What is Dividends Tax?
Dividends Tax is a tax imposed (at 15%) on shareholders on the receipt of dividends from companies, and, under normal circumstances is withheld from their dividend payment.
How should Dividends Tax be paid?
Dividends Tax is a withholding tax that is deducted from dividend payments and paid over to SARS by the company paying the dividend, rather than by the beneficial owner (the recipient). Some companies paying dividends may use a regulated intermediary such as a broker to carry out the same function (normally the case with listed companies). However, if the dividend consists of a distribution of an asset in specie the company itself has to pay the tax and may not withhold it from the dividend payment.
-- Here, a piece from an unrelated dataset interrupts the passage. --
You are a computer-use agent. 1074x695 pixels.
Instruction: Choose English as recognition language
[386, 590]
When should Dividends Tax be paid?
Dividends Tax applies to any dividend declared and paid from 1 April 2012 onwards, and the withholding agent (either the company or the regulated intermediary) should pay the tax withheld to SARS on or before the last day of the month following the month in which the dividend was paid.
What steps must I take?
As a shareholder (in either a company that is resident in South Africa or in a foreign company whose shares are listed at the JSE) you will become liable for the Dividend Tax when a dividend is paid to you. However, the relevant withholding agent will have to withhold and pay the tax to SARS. The withholding agent should also send you the required declaration and undertaking form(s) for completion if you qualify for any of the exemptions (section 64F) or a reduced rate in terms of a DTA (foreign residents only). The completed form must be submitted to the withholding agent before it may exempt the Dividends payment or withhold at a reduced rate.
What is the difference between Dividends Tax and Secondary Tax on Companies?
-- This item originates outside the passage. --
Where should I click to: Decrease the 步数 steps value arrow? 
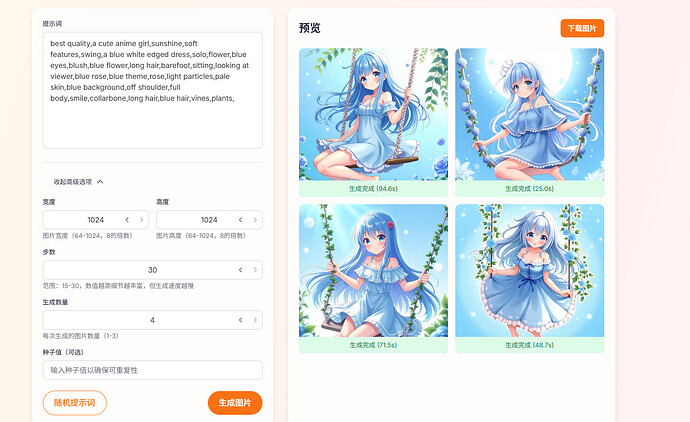point(240,270)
The main difference lies in who is liable for the tax. Dividends Tax is a tax levied on shareholders (beneficial owners of dividends) on receipt of dividends, whereas Secondary Tax on Companies is a tax levied on companies on the declaration of dividends. Please note that as from 1 April 2012 Secondary Tax on Companies will no longer exist.
NOTE: Kindly refer to Annexure G of the Business Requirement Specification (BRS) – Dividends Tax (Version 8.0.2) for examples of the required ‘declaration’ and ‘undertaking’ forms for both exemptions and reduced rates.
Please note that SARS has not issued the actual form to be used but has prescribed the required wording and minimum information to be provided. The company / regulated intermediary has to prepare its own forms (for both exemptions and reduced rates) which should incorporate at least the prescribed wording and required information as provided in the said annexure.